Consigne A: Dans l'entretien avec François Hollande, quel genre de candidat déclare-t-il ne pas être ?
Consigne B: Poursuivez l'entretien avec François Hollande après sa dernière réplique.

Nathalie SAINT-CRICQ
François HOLLANDE, on entend Nicolas SARKOZY faire quasiment chaque jour une nouvelle proposition, est-ce qu’on peut considérer, avec vous, que vous avez une bonne fois pour toutes mis tout sur la table, il y a quelque temps, et qu’il n’y aura plus de surprise ?

François HOLLANDE
Mais je ne suis pas un candidat pochette surprises !

Nathalie SAINT-CRICQ
Non, mais je n’ai pas dit ça !

François HOLLANDE
Vous avez bien compris ! Je ne vais pas venir avec ma poche en disant : tiens, j’en ai trouvé une dernière pour vous convaincre, pour la route avant le premier tour, une bonne ! Donc, vous vous méfieriez, vous diriez : non, quand même, ce candidat n’est pas sérieux !

Documents fournis:

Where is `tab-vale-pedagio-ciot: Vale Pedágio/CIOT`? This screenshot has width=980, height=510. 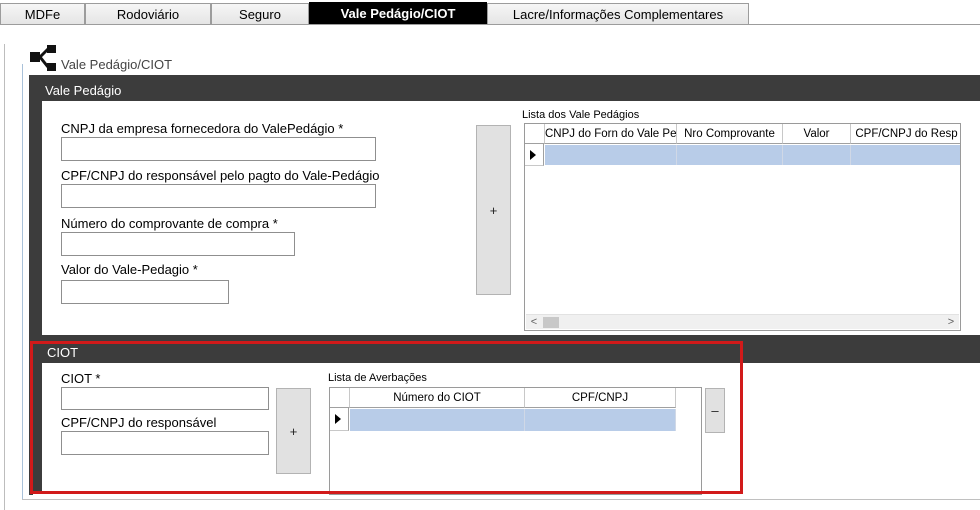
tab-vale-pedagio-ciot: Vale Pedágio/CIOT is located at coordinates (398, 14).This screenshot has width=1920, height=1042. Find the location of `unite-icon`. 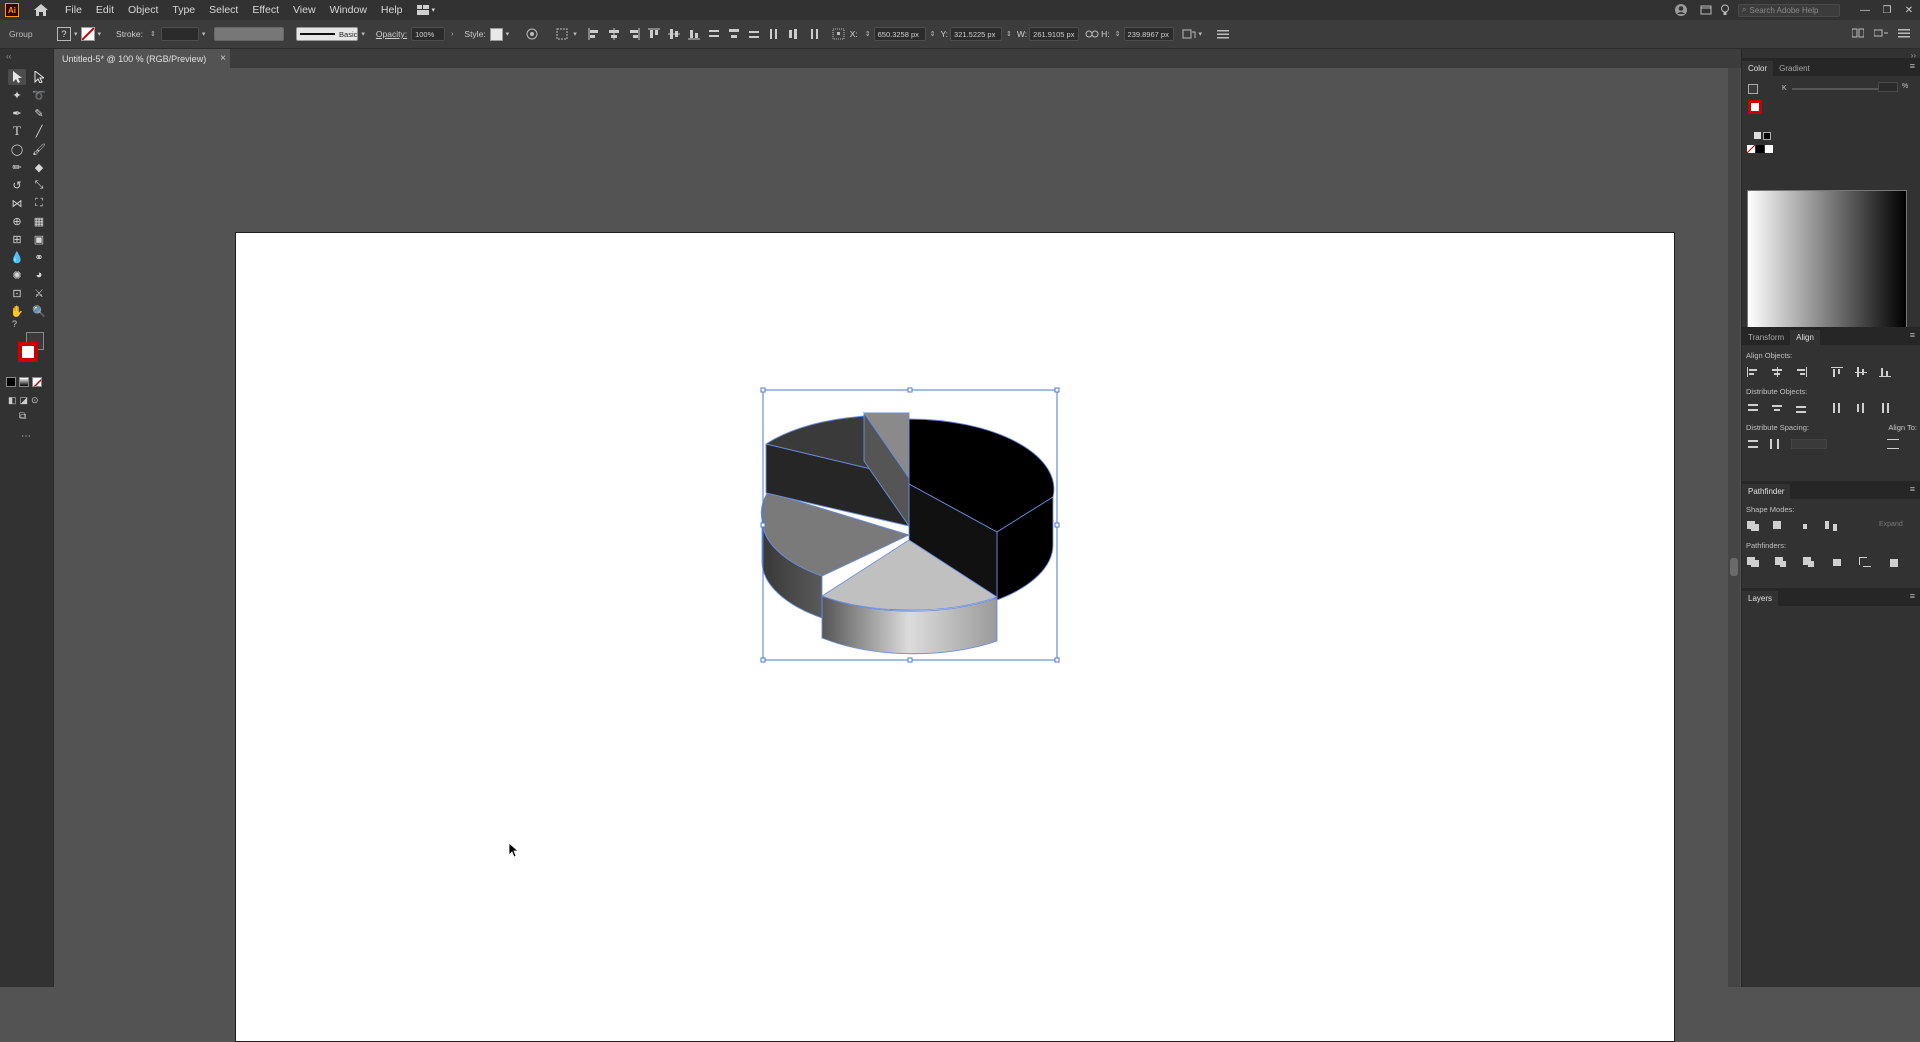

Réponse A: Un candidat « pochette surprises ».

Réponse B:
Nathalie SAINT-CRICQ
Je ne sais pas…

François HOLLANDE
Je ne sais pas si vous le pensez du candidat dont vous avez parlé, mais enfin, entre les deux tours, si je vais sortir une nouvelle proposition…

Nathalie SAINT-CRICQ
Mais je vous le demande, c’est la question…

François HOLLANDE
Non ! Moi, j’ai un cap, je m’y tiens, j’ai une cohérence, et je ne change pas. Je ne suis pas dans le zigzag…

David PUJADAS
Vous avez des sondages à nous montrer.

Nathalie SAINT-CRICQ
D’après une étude IPSOS, LOGICA/BUSINESS CONSULTING, vous apparaissez comme très sympathique, mais c’est Nicolas SARKOZY qui est crédité, lui, d’une stature présidentielle. Alors, il progresse, vous descendez dans ce domaine. Est-ce que finalement, vous ne préféreriez pas qu’on vous trouve moins sympathique, mais plus présidentiel, entre guillemets ?

François HOLLANDE
Mais la stature présidentielle, on l’acquière quand…

Nathalie SAINT-CRICQ
On y est ?

François HOLLANDE
On devient président, alors que sympathique, ce n’est pas sûr.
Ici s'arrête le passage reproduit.